A microburst is a sudden, intense downdraft, a column of air that plunges violently downward from a storm cloud and then explodes outward in all directions the moment it hits the ground.
It is typically less than four kilometres wide and lasts only two to fifteen minutes, which is precisely what makes it so dangerous. It appears with almost no warning, strikes a small area with devastating force, and is over before most people have had time to react.
Think of it this way: imagine holding a garden hose directly above a flat surface and turning it on full blast. The water jet hits the surface and sprays outward in every direction. A microburst behaves exactly like that, except instead of water, it is a column of air moving at terrifying speed.
How does a microburst form? When dry air from the middle layers of the atmosphere gets pulled into a thunderstorm, it causes rain and ice particles inside the cloud to evaporate partially and the air to cool rapidly.
This rapid cooling makes the air denser and heavier, causing it to accelerate downward. This is called evaporative cooling.
On top of this, precipitation loading, which simply means the sheer physical weight of rain and hail dragging air downward with it, adds even more downward momentum. The result is a column of air hitting the ground at speeds that can exceed 100 to 150 kilometres an hour locally.
The damage from a microburst is often mistaken for tornado damage because it can be just as severe.
The key difference is that a tornado produces a rotating, circular pattern of destruction, while a microburst produces a starburst or outward spray pattern.

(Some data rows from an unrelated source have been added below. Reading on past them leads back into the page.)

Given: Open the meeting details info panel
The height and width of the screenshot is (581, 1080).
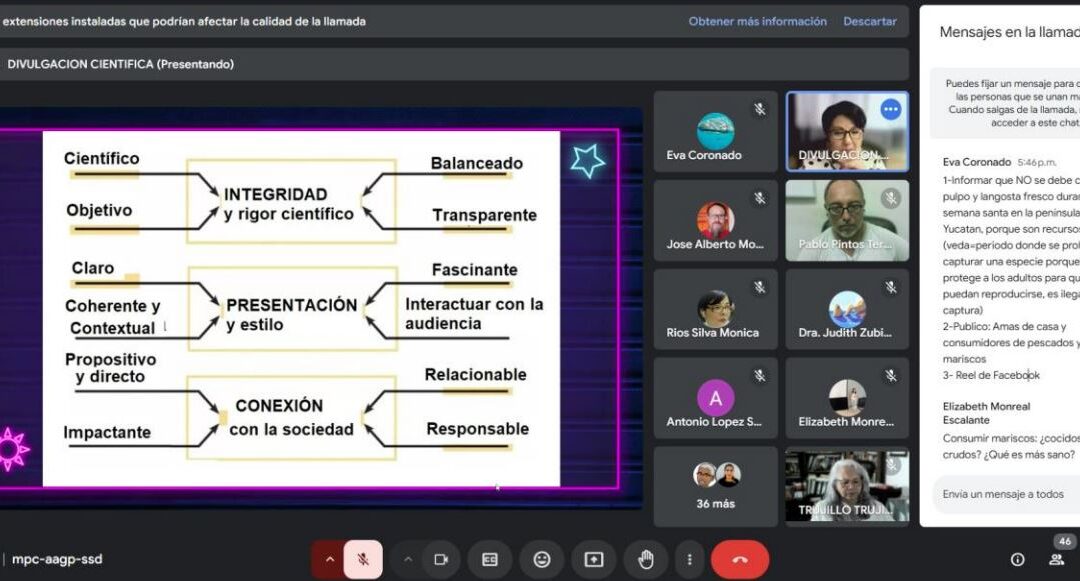Looking at the screenshot, I should tap(1017, 560).
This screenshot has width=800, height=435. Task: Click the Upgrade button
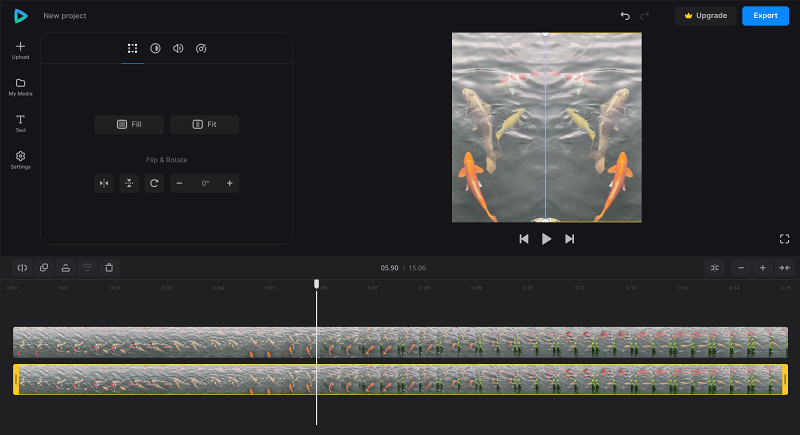click(706, 16)
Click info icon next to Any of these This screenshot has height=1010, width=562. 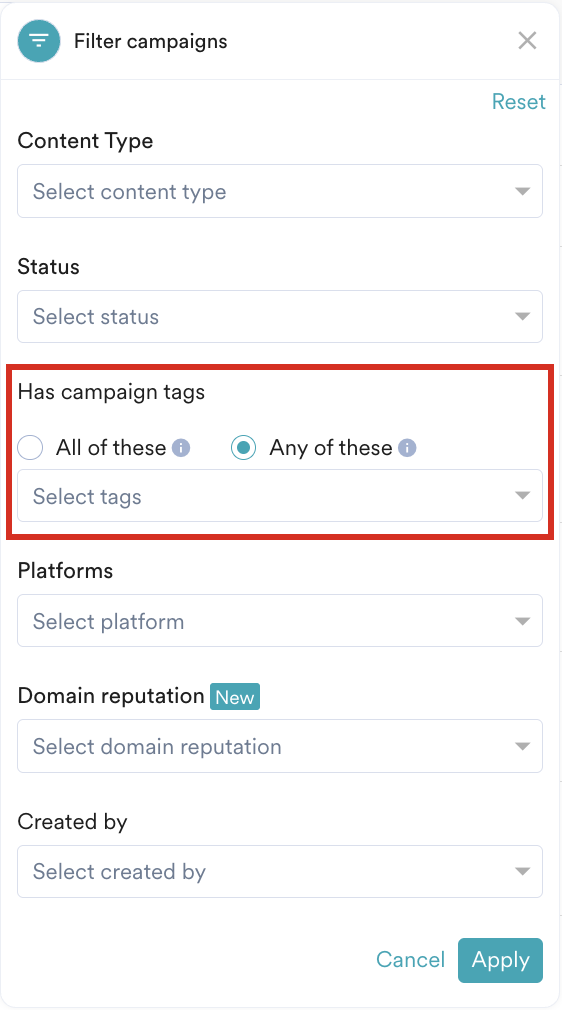point(407,448)
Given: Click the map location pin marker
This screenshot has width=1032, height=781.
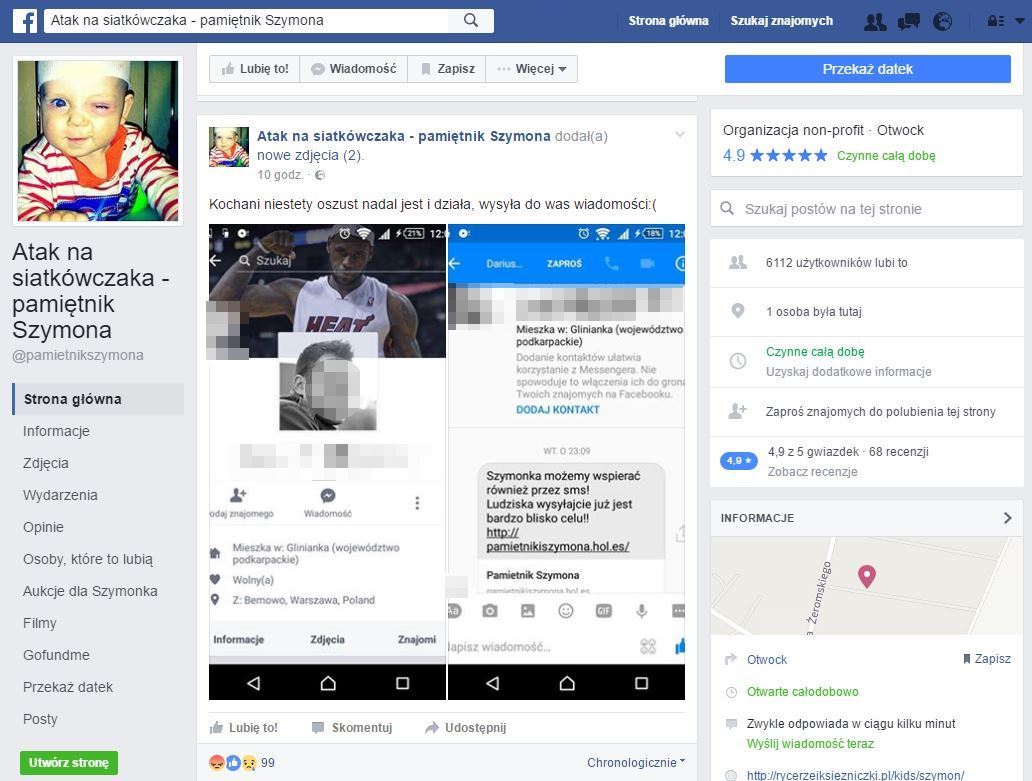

Both can flatten trees, tear roofs off buildings, and bring down power lines.
Independent weather forecaster Navdeep Dahiya warns of gusts between 80 and 120 kilometres an hour with microburst activity, and these numbers are entirely consistent with what this kind of setup produces.
The activity that began over scattered areas on the evening of May 28 is expected to become more widespread through Saturday, May 30 and Sunday, May 31.
Nature is not sending one warning. It is sending four.